• **TASK INSTRUCTIONS**:
Where a line of the data below has the string "computer", copy that line.

** Opening INPUT DATA block **

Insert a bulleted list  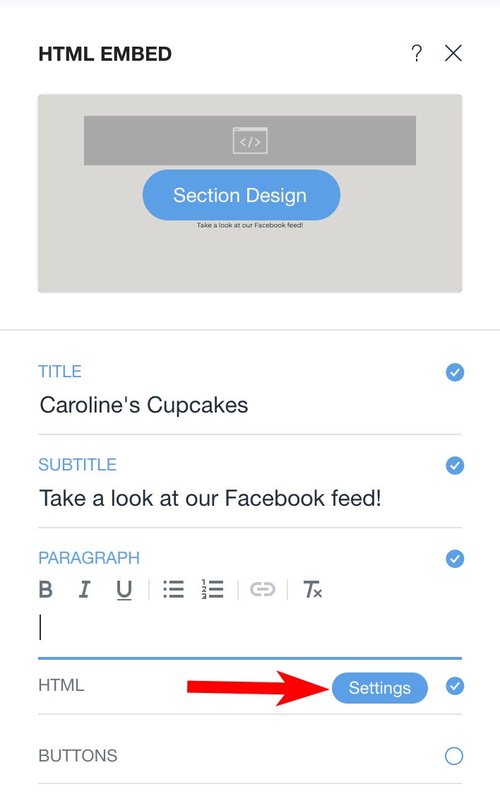(173, 589)
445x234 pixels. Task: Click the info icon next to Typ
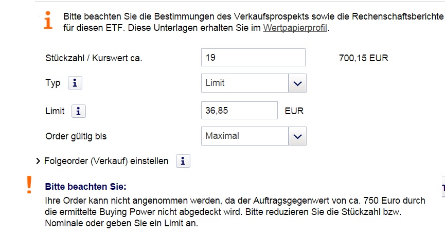(x=75, y=83)
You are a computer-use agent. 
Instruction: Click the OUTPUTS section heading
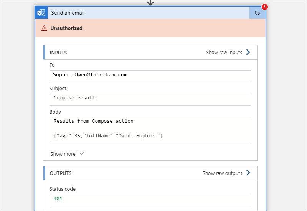tap(61, 173)
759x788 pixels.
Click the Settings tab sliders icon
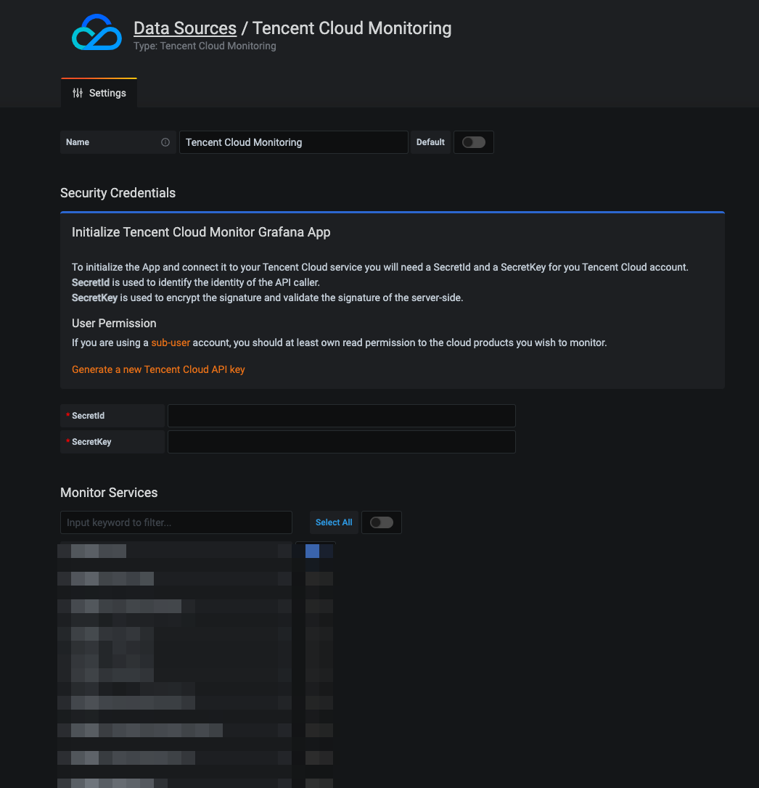coord(78,93)
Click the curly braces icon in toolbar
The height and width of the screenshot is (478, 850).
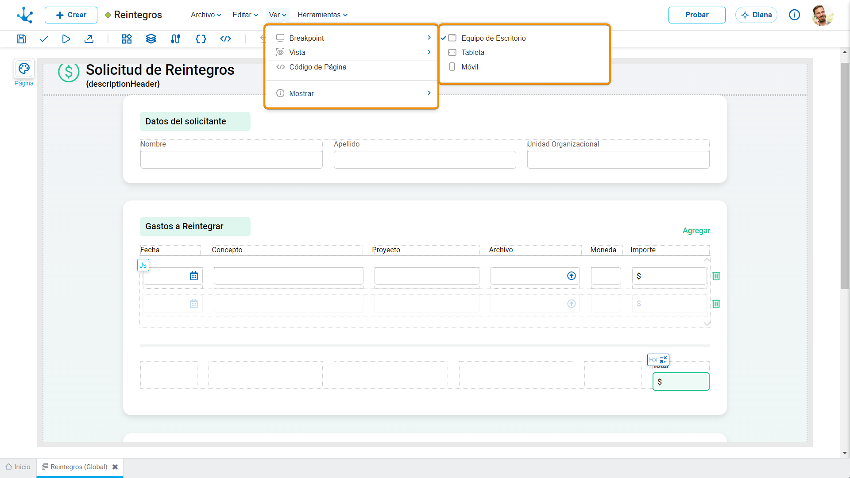(x=201, y=39)
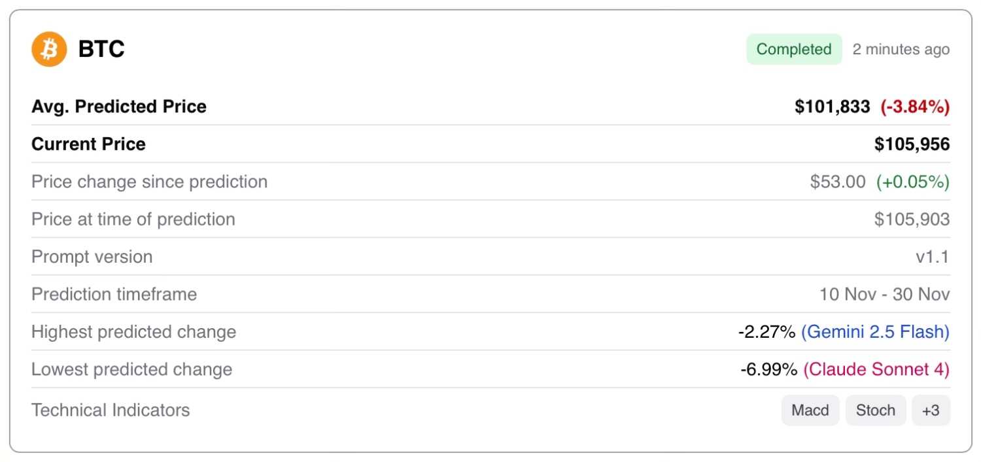Expand the +3 more indicators chip

click(x=930, y=410)
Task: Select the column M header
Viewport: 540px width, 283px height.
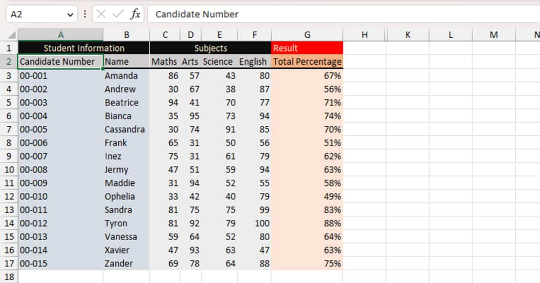Action: (x=494, y=35)
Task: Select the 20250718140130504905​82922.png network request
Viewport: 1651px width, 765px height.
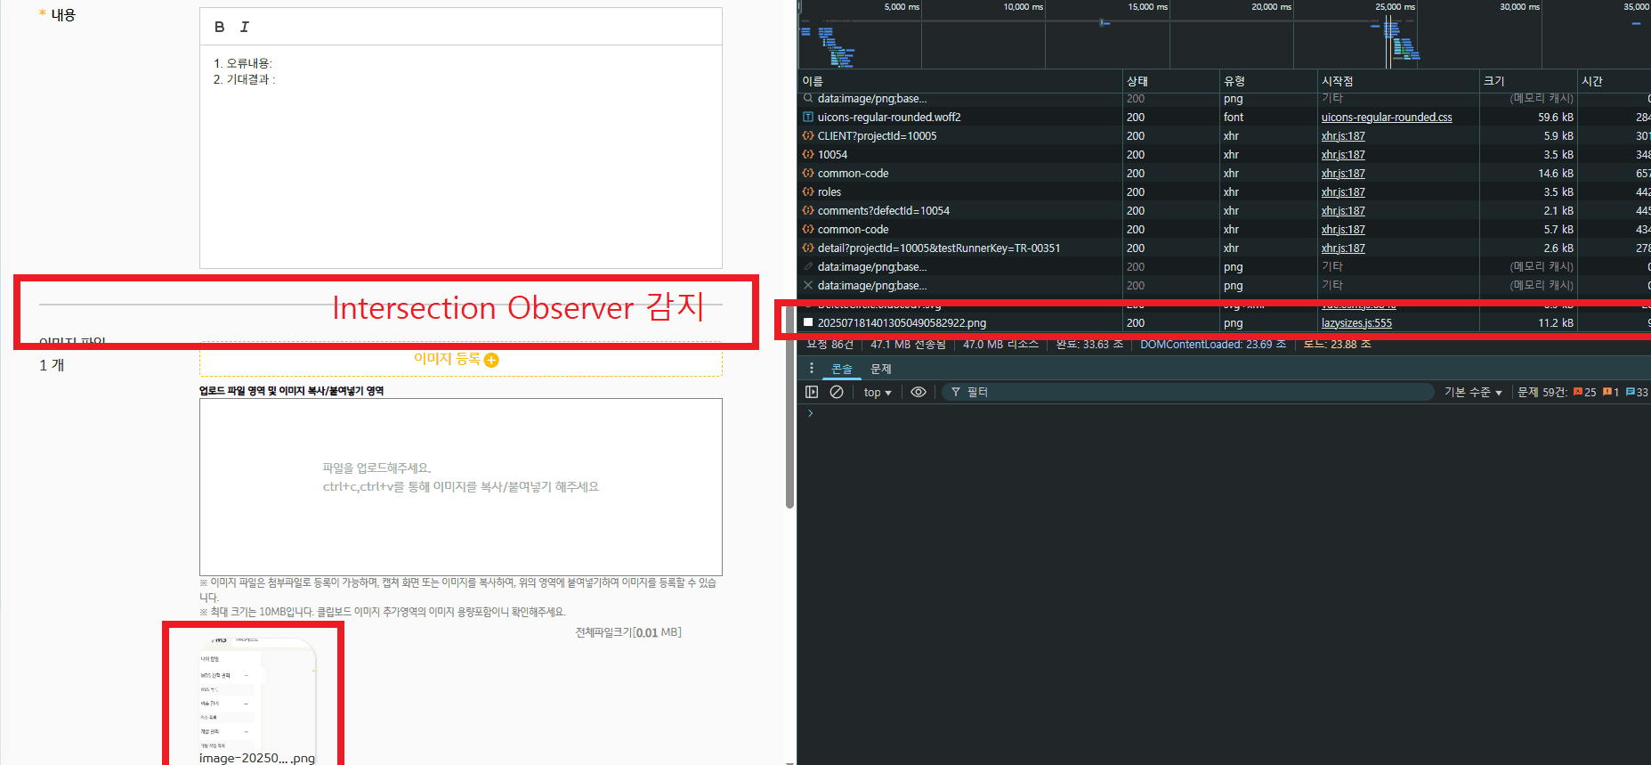Action: click(x=902, y=323)
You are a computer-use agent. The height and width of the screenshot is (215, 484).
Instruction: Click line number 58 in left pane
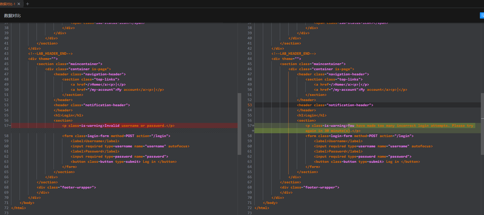coord(6,136)
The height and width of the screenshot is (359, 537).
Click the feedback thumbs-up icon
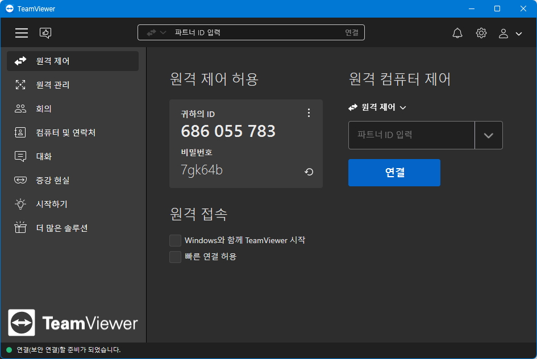click(x=45, y=33)
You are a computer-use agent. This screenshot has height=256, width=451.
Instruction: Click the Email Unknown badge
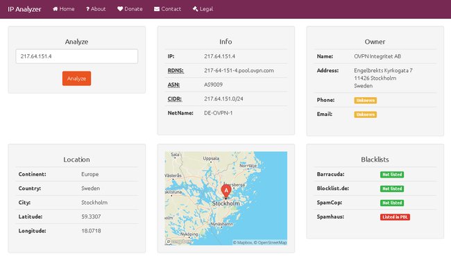[x=365, y=114]
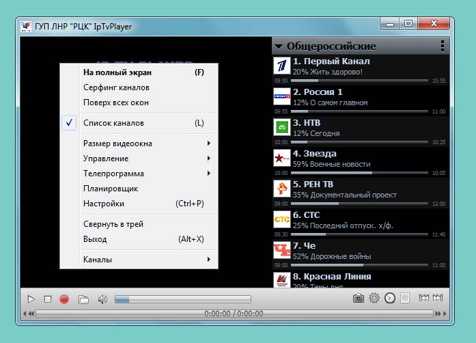The height and width of the screenshot is (343, 476).
Task: Start recording with the red record button
Action: tap(64, 299)
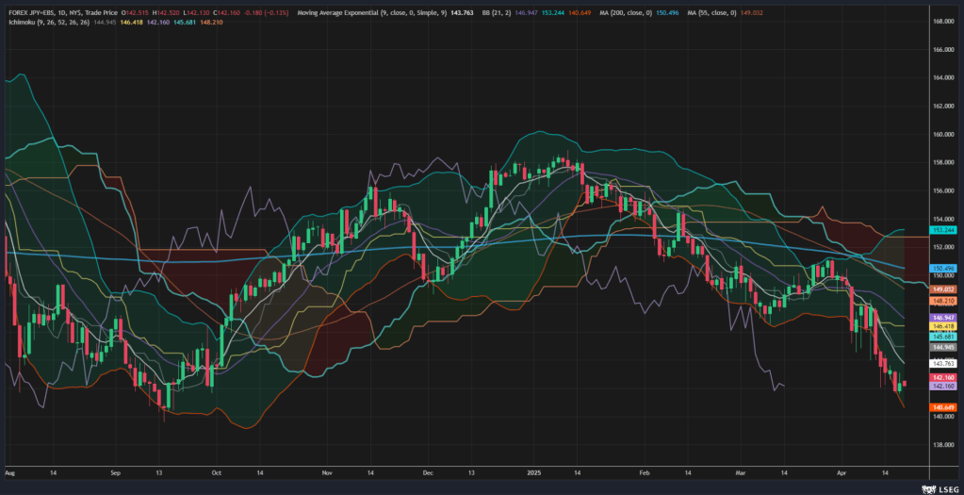Click the white 143.763 EMA price tag
The height and width of the screenshot is (495, 964).
[x=944, y=363]
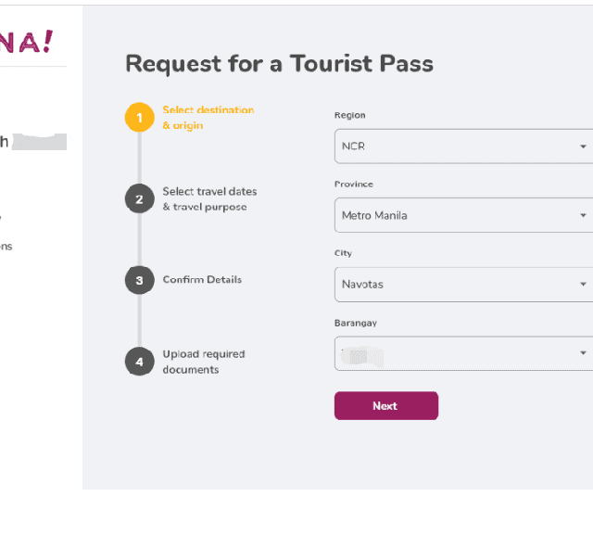
Task: Expand the Province dropdown arrow
Action: (x=583, y=215)
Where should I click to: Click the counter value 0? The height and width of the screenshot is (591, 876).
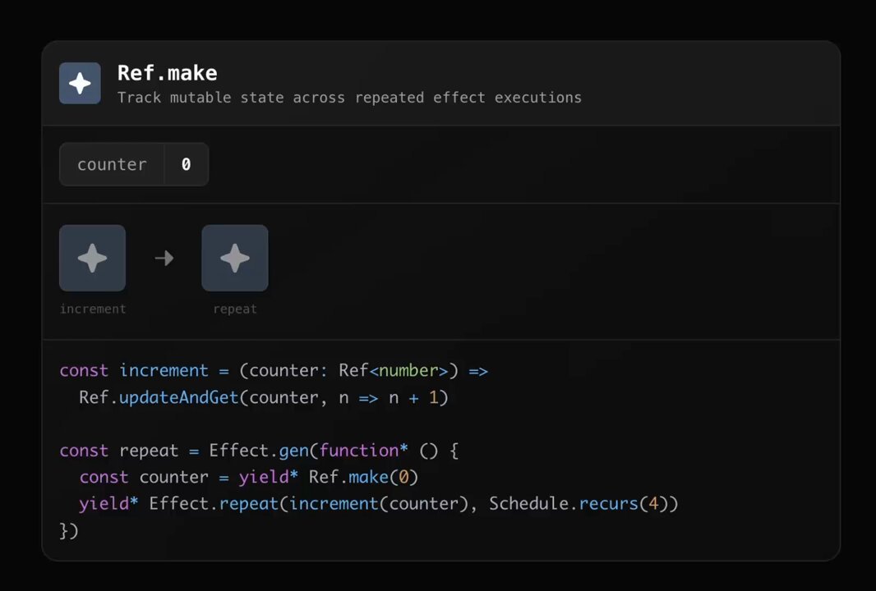pyautogui.click(x=186, y=164)
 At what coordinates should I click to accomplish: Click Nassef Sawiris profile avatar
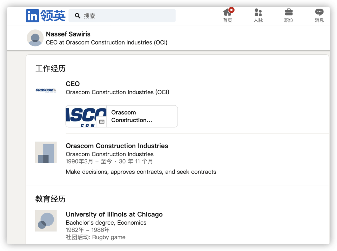tap(35, 38)
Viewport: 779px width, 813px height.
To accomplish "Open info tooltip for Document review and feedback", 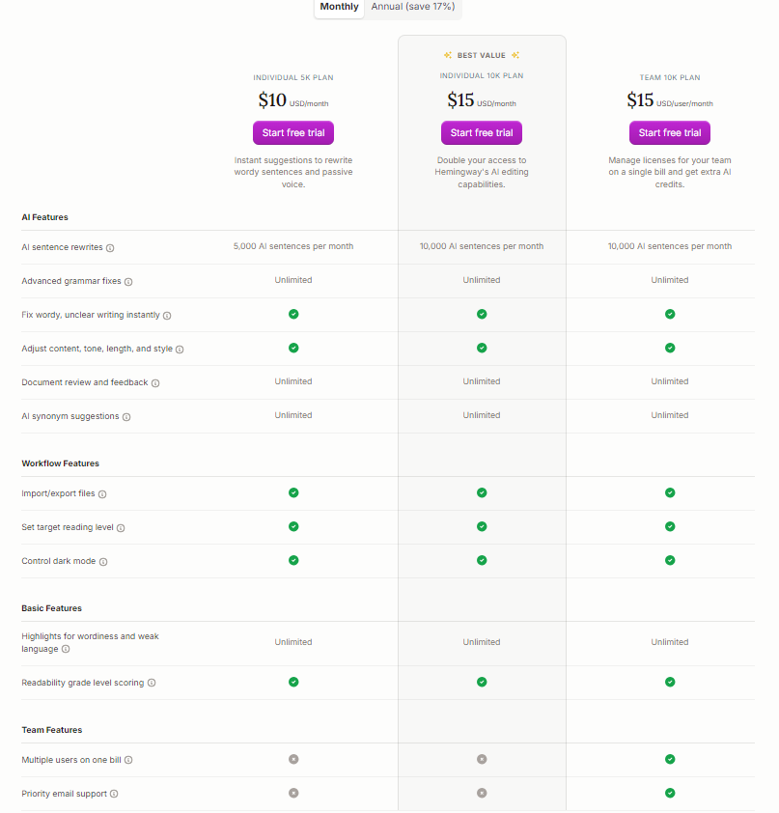I will click(x=155, y=383).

** Closing INPUT DATA block **

• **SOLUTION TO THE EXERCISE**:
You are a computer-use agent. 
You are a computer-use agent. The height and width of the screenshot is (215, 484).
You are a computer-use agent. This screenshot has height=256, width=451.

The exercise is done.